The idea in business that taking the wrong action is better than no action is something that seems to have been universally accepted, although it is easily countered by the equally true saying ‘fools rush in’. But if you run your life on aphorisms, you’re inevitably going to run into contradictions every now and then.
The idea that speed is the new currency has seen organizations increasingly look at ways they can gain insights from the vast stream of data being collected in real time. Subsequently, they are moving away from the batch processing traditionally favored in big data and towards streaming analytics. But is it always the best option?
In a recent OpsClarity Inc. survey of 4,000 big data professionals, 92% of respondents said they plan to leverage stream-processing applications this year, while 79% will reduce or eliminate investments in batch-only processing. Batch analytics is high latency analytics whereby a large volume of data is processed all at once, yet there is a delay between collection and storage of data sets, the processing for analysis, and reporting. Streaming analytics, on the other hand, is low latency analytics, defined by Forrester as ‘software that can filter, aggregate, enrich, and analyze a high throughput of data from multiple disparate live data sources and in any data format to identify simple and complex patterns to visualize business in real-time, detect urgent situations, and automate immediate actions.’ Speaking to us recently, Slim Baltagi, Director of Big Data Engineering at Capital One, used the comparison that batch analytics was like drinking bottled water while streaming was like drinking straight from the hose.
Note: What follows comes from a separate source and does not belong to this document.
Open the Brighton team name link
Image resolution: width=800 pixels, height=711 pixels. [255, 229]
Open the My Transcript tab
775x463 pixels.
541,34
With batch processing, events are collected together based on the number of records or a certain period of time and stored somewhere to be processed as a finite data set. This can lead to unnecessary latencies between data generation and analysis and action on the data, which means it can lose its value. This could actually result in additional costs and reduce a company’s competitive edge. There is also an implicit presumption in batch analytics that the data is complete, which may not be the case.
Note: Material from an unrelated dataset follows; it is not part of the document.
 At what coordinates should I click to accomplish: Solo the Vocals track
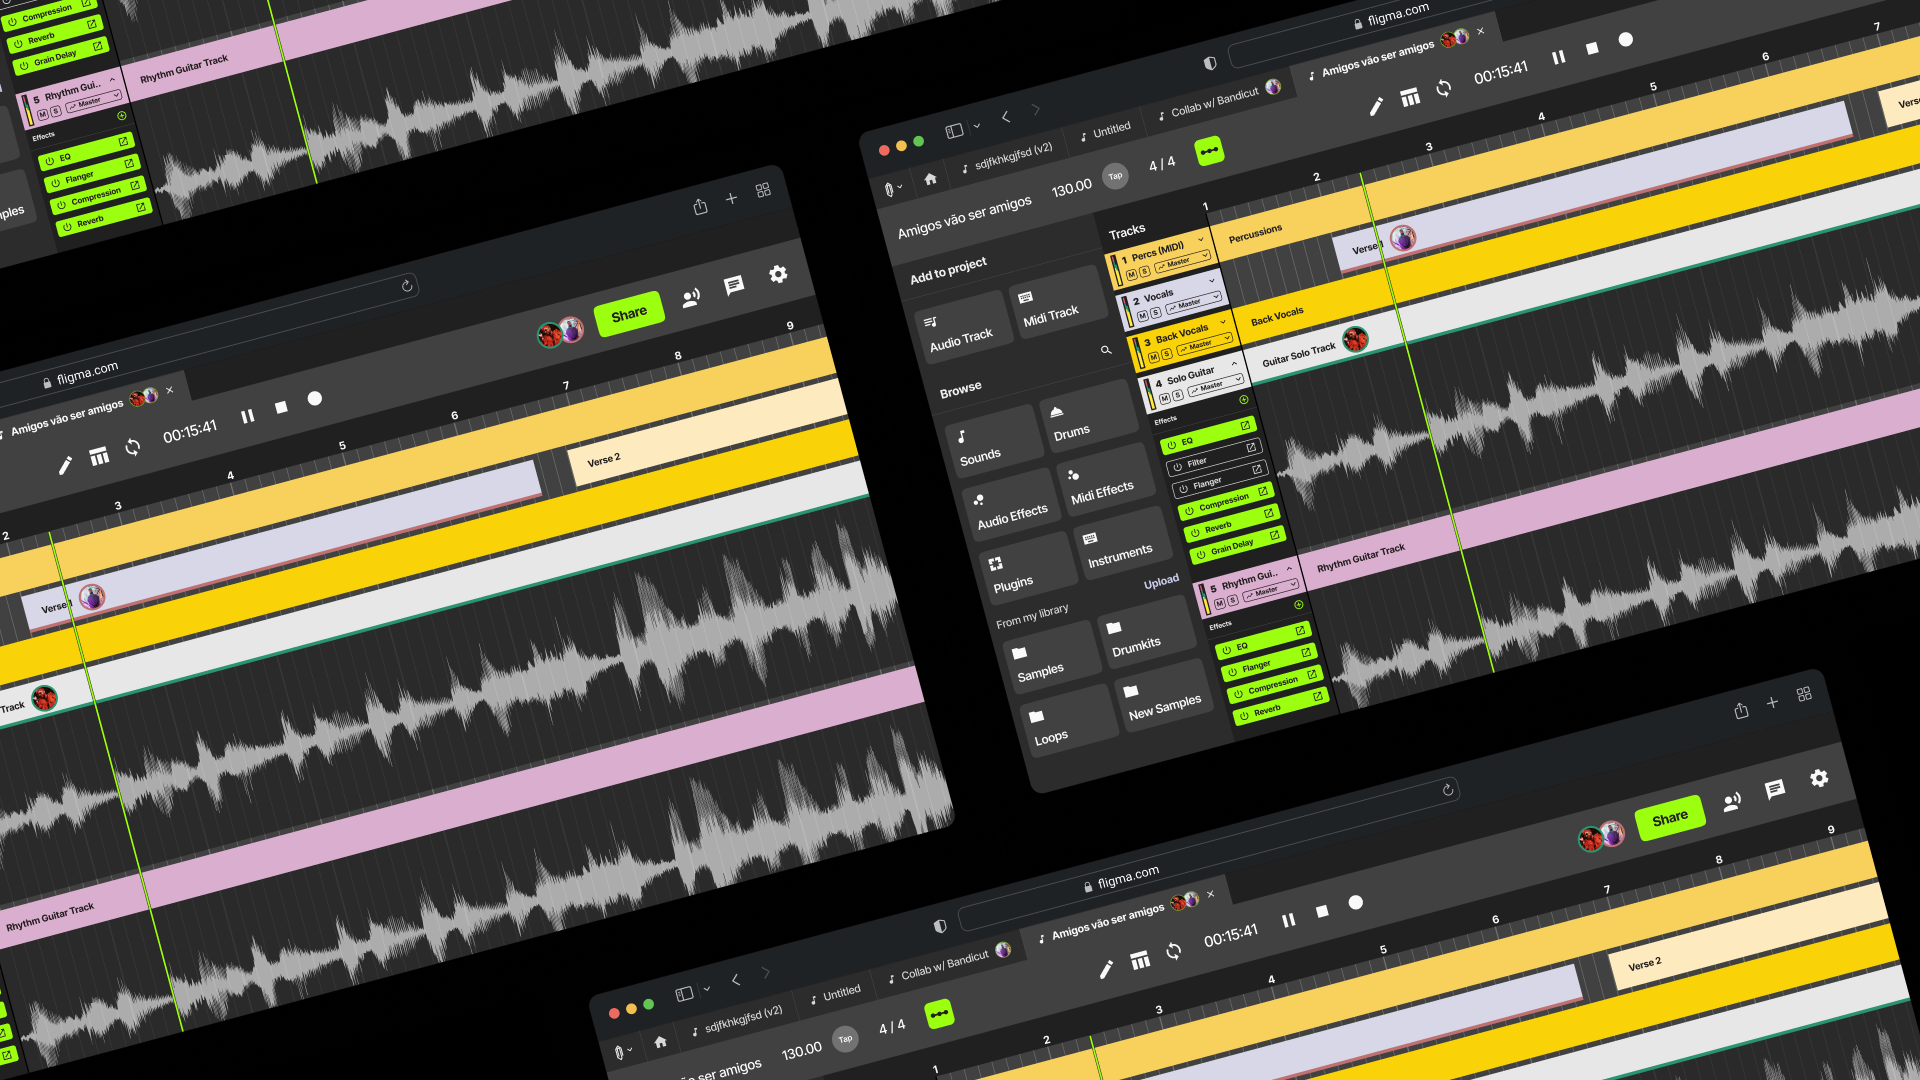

In streaming analytics, the system remembers the query and every time the data changes, the answer adapts accordingly. This allows for high volumes of data processing in very little time. Most data is available as a series of events, for example, click streams, mobile apps data, and so forth, that is continuously produced by a variety of applications and systems in the enterprise. Streaming analytics does not rely on typical enterprise sources, instead it uses social media data, sensor data, and the like. By connecting to external data sources, applications can integrate certain data from both internal and external sources into the same central hub.
The benefits of streaming analytics are many. For one, the speed at which data is processed, analyzed, and fed back into local systems greatly accelerates decision-making. The data has the potential to identify costs before they spiral, errors before they swell into a problem, and risks before they become existential threats. With zero data waiting time, the data is also more accurate, as nothing gets lost, overseen or outdated, as the velocity and volume of data is not an issue. Essentially, it offers everything that batch processing does, only a lot faster, so that action can be taken in time to exploit the information - whether this be visibility into what customer behaviors, potential new products, or fraud detection.
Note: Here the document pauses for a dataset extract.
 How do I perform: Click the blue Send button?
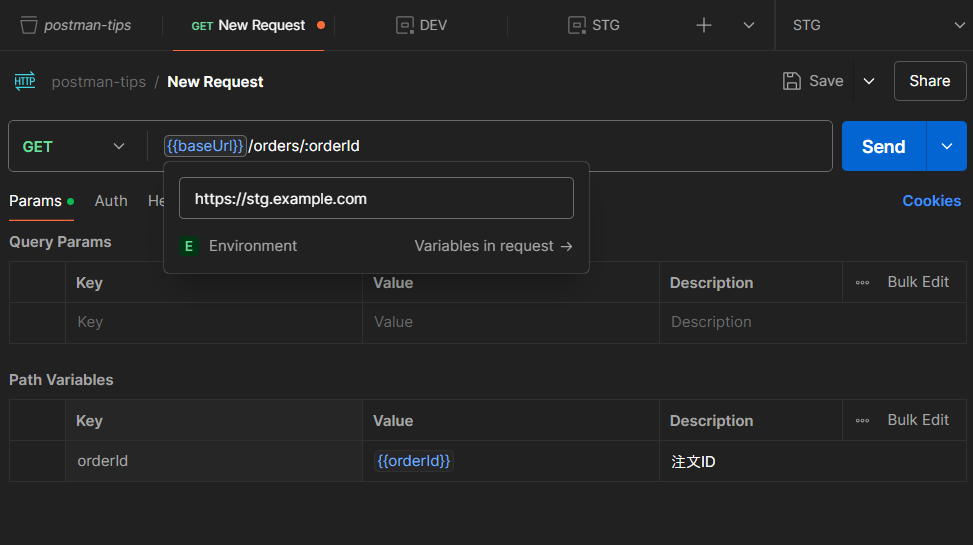[883, 146]
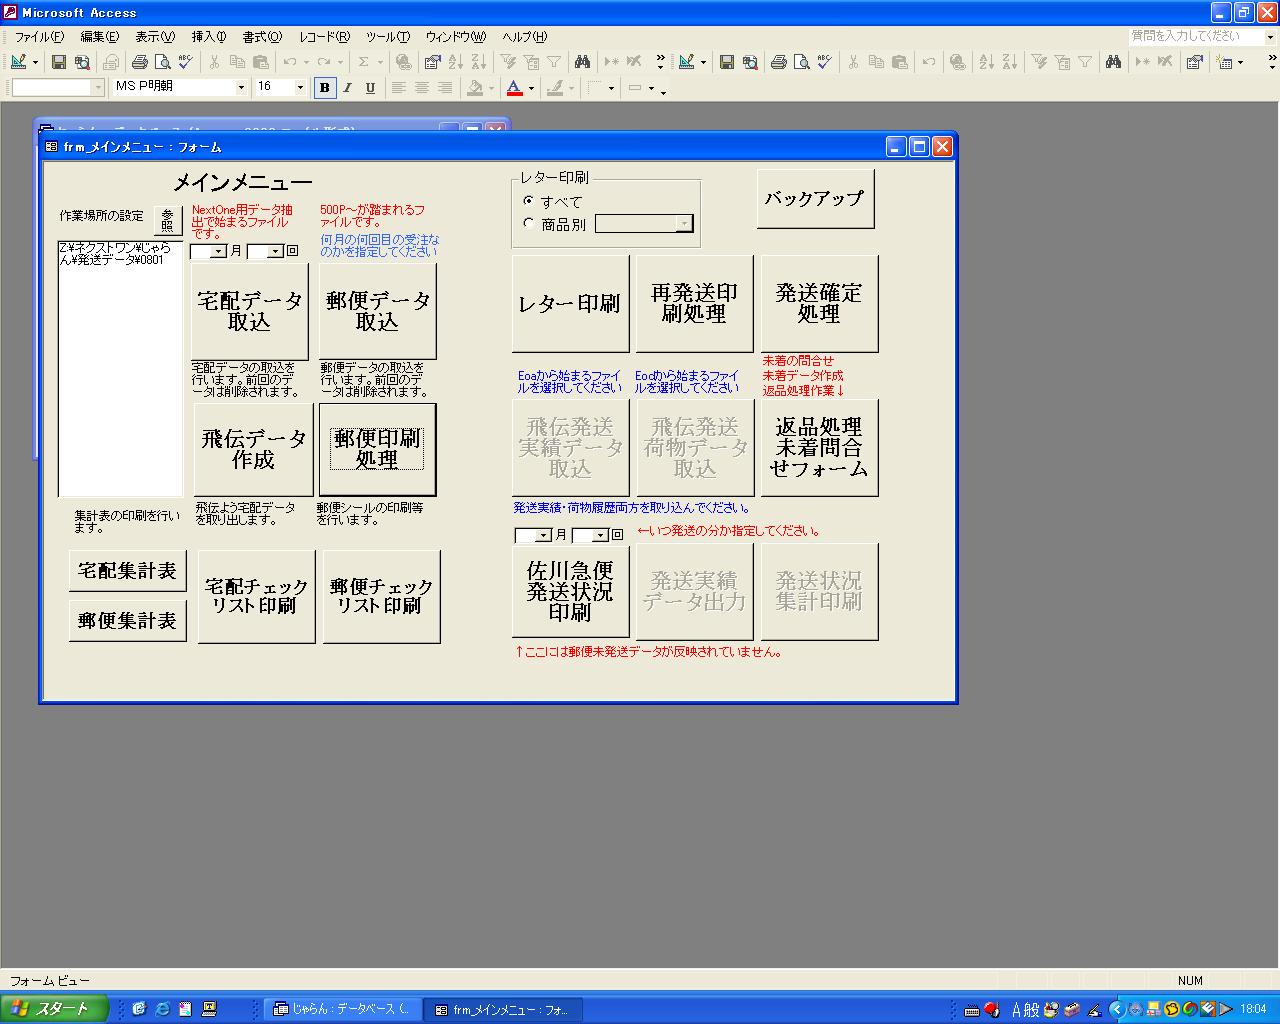Screen dimensions: 1280x1024
Task: Toggle bold formatting in the formatting toolbar
Action: click(x=324, y=88)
There are, however, disadvantages with streaming analytics. Systems based on streaming analytics require more resources at the beginning, although they do become more cost-effective as time goes on and there are many open source stream processing tools available, including Apache Storm, Spark Streaming, and Apache Flink. Since streaming analytics occurs immediately, companies also have only a small window to act on the analytics data before the data loses its value, which is not something all companies are capable of doing. There is also an issue around a lack of experts in streaming analytics, which is still a fairly nascent technology. Forrester analysts Mike Gualtieri and Rowan Curran in a Q3 2014 Forrester report on Big Data and Streaming Analytics noted that, ‘The streaming application programming model is unfamiliar to most application developers.’ The dearth of Data Scientists is a much publicized problem, and since streaming analytics is still a recent technology adoption is slow by most developers due to their lack of expertise.
There are now more mobile devices than people in the US, and as the IoT grows there is going to be a huge growth in the number of sensors. Streaming analytics is only going to become more important for ensuring that this data has value. Organizations will need to adapt their existing data management and analytics processes for the IoT age, but they need to be careful. They need to select the best data processing system for the job at hand rather than going for what’s trendy, as whether batch or stream is required depends on the types and sources of data and processing time needed to get the job done. Not every job requires low latency analytics. They also need the infrastructure in place, or risk causing more harm than good. While streaming analytics is undeniably growing, and with good reason, batch analytics is not going away any time soon.